AIM OF THE EXERCISE.
What you give back must match the data character for character.

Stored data
◇ ◇ ◇ ◇

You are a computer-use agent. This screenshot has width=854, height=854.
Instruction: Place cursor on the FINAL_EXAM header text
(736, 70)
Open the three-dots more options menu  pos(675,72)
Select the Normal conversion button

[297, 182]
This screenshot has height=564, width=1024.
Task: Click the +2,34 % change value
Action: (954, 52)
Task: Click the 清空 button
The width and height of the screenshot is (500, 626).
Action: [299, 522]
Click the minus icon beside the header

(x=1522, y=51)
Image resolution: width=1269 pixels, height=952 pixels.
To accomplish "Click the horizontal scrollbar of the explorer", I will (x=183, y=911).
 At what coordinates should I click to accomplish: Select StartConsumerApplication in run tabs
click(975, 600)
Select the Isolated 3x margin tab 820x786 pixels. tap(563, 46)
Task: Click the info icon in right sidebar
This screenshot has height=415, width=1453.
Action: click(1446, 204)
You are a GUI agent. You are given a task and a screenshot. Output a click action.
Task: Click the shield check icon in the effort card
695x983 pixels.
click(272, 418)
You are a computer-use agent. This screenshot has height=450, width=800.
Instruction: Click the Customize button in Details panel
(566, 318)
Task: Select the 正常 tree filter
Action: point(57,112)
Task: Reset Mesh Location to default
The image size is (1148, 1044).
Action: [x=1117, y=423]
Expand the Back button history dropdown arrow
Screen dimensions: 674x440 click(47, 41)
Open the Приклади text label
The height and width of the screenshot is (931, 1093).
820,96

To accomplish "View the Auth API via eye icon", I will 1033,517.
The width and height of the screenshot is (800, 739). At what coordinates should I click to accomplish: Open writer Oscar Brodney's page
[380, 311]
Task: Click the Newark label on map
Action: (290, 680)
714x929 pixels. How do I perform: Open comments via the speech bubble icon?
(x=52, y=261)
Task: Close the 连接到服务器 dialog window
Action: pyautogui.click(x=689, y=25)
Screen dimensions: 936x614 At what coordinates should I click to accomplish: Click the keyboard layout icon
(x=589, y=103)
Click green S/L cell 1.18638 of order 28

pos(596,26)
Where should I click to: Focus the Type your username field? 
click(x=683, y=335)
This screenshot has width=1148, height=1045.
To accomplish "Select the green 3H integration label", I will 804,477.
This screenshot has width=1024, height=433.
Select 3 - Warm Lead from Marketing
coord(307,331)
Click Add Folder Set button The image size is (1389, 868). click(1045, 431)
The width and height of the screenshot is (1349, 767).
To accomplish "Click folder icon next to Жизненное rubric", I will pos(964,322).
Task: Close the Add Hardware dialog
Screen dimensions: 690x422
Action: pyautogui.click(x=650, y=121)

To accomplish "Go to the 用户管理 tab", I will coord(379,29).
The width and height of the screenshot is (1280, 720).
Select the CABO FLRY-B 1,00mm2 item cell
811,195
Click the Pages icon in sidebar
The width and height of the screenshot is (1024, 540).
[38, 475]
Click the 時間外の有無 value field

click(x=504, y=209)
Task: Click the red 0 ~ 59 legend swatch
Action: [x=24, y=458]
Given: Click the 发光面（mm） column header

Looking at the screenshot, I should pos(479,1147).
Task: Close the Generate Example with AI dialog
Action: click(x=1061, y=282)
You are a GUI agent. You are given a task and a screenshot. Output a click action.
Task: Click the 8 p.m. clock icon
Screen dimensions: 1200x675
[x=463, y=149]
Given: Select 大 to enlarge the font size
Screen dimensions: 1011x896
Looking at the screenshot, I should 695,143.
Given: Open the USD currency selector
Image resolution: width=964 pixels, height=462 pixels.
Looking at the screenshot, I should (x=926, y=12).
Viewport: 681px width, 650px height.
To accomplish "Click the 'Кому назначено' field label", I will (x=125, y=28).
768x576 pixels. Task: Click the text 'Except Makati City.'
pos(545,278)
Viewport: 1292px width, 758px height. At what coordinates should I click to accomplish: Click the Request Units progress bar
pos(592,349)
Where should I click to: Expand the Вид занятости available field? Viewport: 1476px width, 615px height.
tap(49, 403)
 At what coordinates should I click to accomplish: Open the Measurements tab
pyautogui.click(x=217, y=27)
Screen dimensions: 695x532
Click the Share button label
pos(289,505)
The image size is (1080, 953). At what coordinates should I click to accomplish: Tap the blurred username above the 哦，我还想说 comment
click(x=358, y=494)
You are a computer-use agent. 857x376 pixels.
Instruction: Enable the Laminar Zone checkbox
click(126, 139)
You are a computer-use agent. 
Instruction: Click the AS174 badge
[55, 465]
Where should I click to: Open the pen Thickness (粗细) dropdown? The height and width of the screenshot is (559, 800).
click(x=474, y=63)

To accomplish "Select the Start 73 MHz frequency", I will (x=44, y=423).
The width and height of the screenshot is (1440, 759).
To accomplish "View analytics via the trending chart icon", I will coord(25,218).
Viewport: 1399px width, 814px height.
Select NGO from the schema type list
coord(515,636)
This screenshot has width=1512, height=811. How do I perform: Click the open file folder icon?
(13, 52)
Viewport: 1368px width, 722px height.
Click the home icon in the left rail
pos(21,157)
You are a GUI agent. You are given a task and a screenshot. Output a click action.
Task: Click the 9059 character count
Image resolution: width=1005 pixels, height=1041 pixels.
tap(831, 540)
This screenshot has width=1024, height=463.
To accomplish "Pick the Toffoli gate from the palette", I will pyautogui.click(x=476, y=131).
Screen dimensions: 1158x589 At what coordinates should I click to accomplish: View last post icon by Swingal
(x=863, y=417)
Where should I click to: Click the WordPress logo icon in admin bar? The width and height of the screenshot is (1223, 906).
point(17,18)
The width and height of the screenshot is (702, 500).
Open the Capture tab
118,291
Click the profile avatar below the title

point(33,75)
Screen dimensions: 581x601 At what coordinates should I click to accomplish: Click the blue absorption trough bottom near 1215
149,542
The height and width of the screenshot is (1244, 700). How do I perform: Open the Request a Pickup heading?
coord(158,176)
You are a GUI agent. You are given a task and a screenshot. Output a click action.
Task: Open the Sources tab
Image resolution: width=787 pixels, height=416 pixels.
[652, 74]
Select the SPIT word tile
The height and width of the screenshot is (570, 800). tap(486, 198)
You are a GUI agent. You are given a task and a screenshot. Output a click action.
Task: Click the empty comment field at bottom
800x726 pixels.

◇ ◇ ◇ ◇

EXERCISE RESULT.
You are a computer-use agent. This screenshot has width=854, height=854.
Instruction: Place cursor on the FINAL_EXAM header text
(736, 70)
Open the three-dots more options menu  pos(675,72)
Select the Normal conversion button

[297, 182]
This screenshot has height=564, width=1024.
Task: Click the +2,34 % change value
Action: (954, 52)
Task: Click the 清空 button
The width and height of the screenshot is (500, 626).
Action: [299, 522]
Click the minus icon beside the header

(x=1522, y=51)
Image resolution: width=1269 pixels, height=952 pixels.
To accomplish "Click the horizontal scrollbar of the explorer", I will (x=183, y=911).
 At what coordinates should I click to accomplish: Select StartConsumerApplication in run tabs
click(975, 600)
Select the Isolated 3x margin tab 820x786 pixels. tap(563, 46)
Task: Click the info icon in right sidebar
This screenshot has height=415, width=1453.
Action: click(1446, 204)
You are a GUI agent. You are given a task and a screenshot. Output a click action.
Task: Click the shield check icon in the effort card
695x983 pixels.
click(272, 418)
You are a computer-use agent. This screenshot has height=450, width=800.
Instruction: Click the Customize button in Details panel
(566, 318)
Task: Select the 正常 tree filter
Action: point(57,112)
Task: Reset Mesh Location to default
The image size is (1148, 1044).
Action: [x=1117, y=423]
Expand the Back button history dropdown arrow
Screen dimensions: 674x440 click(47, 41)
Open the Приклади text label
The height and width of the screenshot is (931, 1093).
820,96

To accomplish "View the Auth API via eye icon", I will 1033,517.
The width and height of the screenshot is (800, 739). At what coordinates should I click to accomplish: Open writer Oscar Brodney's page
[380, 311]
Task: Click the Newark label on map
Action: (290, 680)
714x929 pixels. How do I perform: Open comments via the speech bubble icon?
(x=52, y=261)
Task: Close the 连接到服务器 dialog window
Action: pyautogui.click(x=689, y=25)
Screen dimensions: 936x614 At what coordinates should I click to accomplish: Click the keyboard layout icon
(x=589, y=103)
Click green S/L cell 1.18638 of order 28

pos(596,26)
Where should I click to: Focus the Type your username field? 
click(x=683, y=335)
This screenshot has width=1148, height=1045.
To accomplish "Select the green 3H integration label", I will 804,477.
This screenshot has width=1024, height=433.
Select 3 - Warm Lead from Marketing
coord(307,331)
Click Add Folder Set button The image size is (1389, 868). click(1045, 431)
The width and height of the screenshot is (1349, 767).
To accomplish "Click folder icon next to Жизненное rubric", I will pos(964,322).
Task: Close the Add Hardware dialog
Screen dimensions: 690x422
Action: pyautogui.click(x=650, y=121)

To accomplish "Go to the 用户管理 tab", I will coord(379,29).
The width and height of the screenshot is (1280, 720).
Select the CABO FLRY-B 1,00mm2 item cell
811,195
Click the Pages icon in sidebar
The width and height of the screenshot is (1024, 540).
[38, 475]
Click the 時間外の有無 value field

click(x=504, y=209)
Task: Click the red 0 ~ 59 legend swatch
Action: [x=24, y=458]
Given: Click the 发光面（mm） column header

Looking at the screenshot, I should pos(479,1147).
Task: Close the Generate Example with AI dialog
Action: click(x=1061, y=282)
You are a GUI agent. You are given a task and a screenshot. Output a click action.
Task: Click the 8 p.m. clock icon
Screen dimensions: 1200x675
[x=463, y=149]
Given: Select 大 to enlarge the font size
Screen dimensions: 1011x896
Looking at the screenshot, I should 695,143.
Given: Open the USD currency selector
Image resolution: width=964 pixels, height=462 pixels.
Looking at the screenshot, I should (x=926, y=12).
Viewport: 681px width, 650px height.
To accomplish "Click the 'Кому назначено' field label", I will (x=125, y=28).
768x576 pixels. Task: Click the text 'Except Makati City.'
pos(545,278)
Viewport: 1292px width, 758px height. At what coordinates should I click to accomplish: Click the Request Units progress bar
pos(592,349)
Where should I click to: Expand the Вид занятости available field? Viewport: 1476px width, 615px height.
tap(49, 403)
 At what coordinates should I click to accomplish: Open the Measurements tab
pyautogui.click(x=217, y=27)
Screen dimensions: 695x532
Click the Share button label
pos(289,505)
The image size is (1080, 953). At what coordinates should I click to accomplish: Tap the blurred username above the 哦，我还想说 comment
click(x=358, y=494)
You are a computer-use agent. 857x376 pixels.
Instruction: Enable the Laminar Zone checkbox
click(126, 139)
You are a computer-use agent. 
Instruction: Click the AS174 badge
[55, 465]
Where should I click to: Open the pen Thickness (粗细) dropdown? The height and width of the screenshot is (559, 800).
click(x=474, y=63)

To accomplish "Select the Start 73 MHz frequency", I will (x=44, y=423).
The width and height of the screenshot is (1440, 759).
To accomplish "View analytics via the trending chart icon", I will coord(25,218).
Viewport: 1399px width, 814px height.
Select NGO from the schema type list
coord(515,636)
This screenshot has width=1512, height=811. How do I perform: Click the open file folder icon?
(13, 52)
Viewport: 1368px width, 722px height.
Click the home icon in the left rail
pos(21,157)
You are a GUI agent. You are given a task and a screenshot. Output a click action.
Task: Click the 9059 character count
Image resolution: width=1005 pixels, height=1041 pixels.
tap(831, 540)
This screenshot has width=1024, height=463.
To accomplish "Pick the Toffoli gate from the palette", I will pyautogui.click(x=476, y=131).
Screen dimensions: 1158x589 At what coordinates should I click to accomplish: View last post icon by Swingal
(x=863, y=417)
Where should I click to: Click the WordPress logo icon in admin bar? The width and height of the screenshot is (1223, 906).
point(17,18)
The width and height of the screenshot is (702, 500).
Open the Capture tab
118,291
Click the profile avatar below the title

point(33,75)
Screen dimensions: 581x601 At what coordinates should I click to accomplish: Click the blue absorption trough bottom near 1215
149,542
The height and width of the screenshot is (1244, 700). How do I perform: Open the Request a Pickup heading?
coord(158,176)
You are a GUI agent. You are given a task and a screenshot. Output a click action.
Task: Open the Sources tab
Image resolution: width=787 pixels, height=416 pixels.
[652, 74]
Select the SPIT word tile
The height and width of the screenshot is (570, 800). tap(486, 198)
You are a GUI agent. You are given a task and a screenshot. Output a click action.
Task: Click the empty comment field at bottom
800x726 pixels.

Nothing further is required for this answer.